What a disappointment that most of our traditional Halloween fun is inappropriate this year as we’re stuck in a global pandemic. Online Halloween events to the rescue!
We can already tell, though, that people are being super-creative with ways to make the day still a lot of fun for kids and families. Here’s what people have told us.
One way to stay totally safe is to celebrate in your own home, with these “virtual” Halloween events to add to the spirit. Dim the lights, grab some treats and get ready to have some fun — or a bit of a fright. (A few events are going on in person, too.) Check out these virtual Halloween events to see what’s a good fit for your family (and keep checking back as we add more:
Library events online. There are too many to list! (Spooktacular yoga, scary storytimes, not to mention book recommendations). Check King County Library System or Seattle Public Library.
Imagine Children’s Museum is holding a Halloween Family Trivia night at 6 p.m. Friday, Oct. 30. Join them for “family friendly, spine-tingling good trivia! Get into the spirit and dress up in your Halloween best.” $10 per family (free for members).
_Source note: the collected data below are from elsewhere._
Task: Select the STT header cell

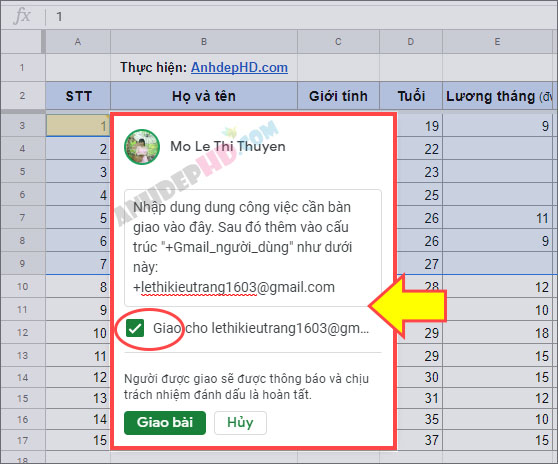Action: [x=78, y=96]
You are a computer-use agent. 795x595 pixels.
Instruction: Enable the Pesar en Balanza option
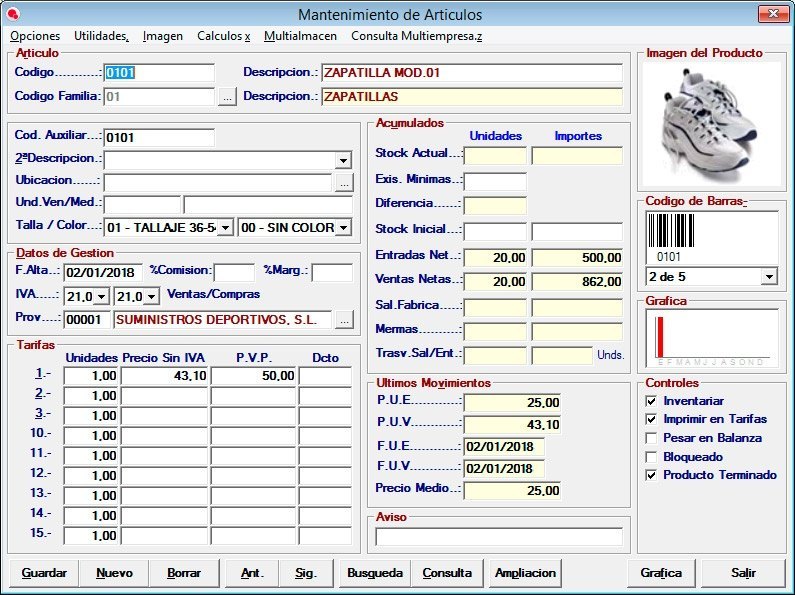point(652,438)
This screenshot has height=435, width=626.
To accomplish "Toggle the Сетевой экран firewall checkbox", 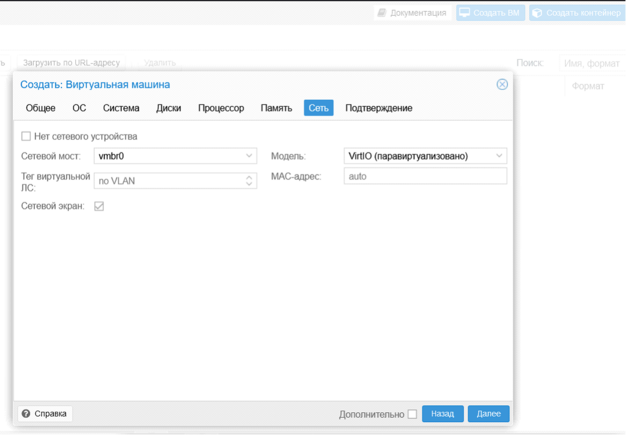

Washington State Parks Foundation invites you to join the Great Washington Camp-In Spooktacular on Friday. Festivities begin at 6:30 p.m. via YouTube and will include camp recipes, talks on bats and the full moon, shadow puppets and more.
Moisture Festival is planning a special Halloween show that will air twice, 7:30 p.m. Wednesday, Oct. 28, and 3 p.m. Saturday, Oct. 31 (live via YouTube). It will include a “virtual trick-or-treat” segment featuring kids who submitted videos in advance.
Improvised ghost stories: Improvisers will recreate the campfire experience by creating stories out of submitted ideas, whether they’re scary, funny or both. Friday and Saturday online performances up to and including Halloween, Oct. 31.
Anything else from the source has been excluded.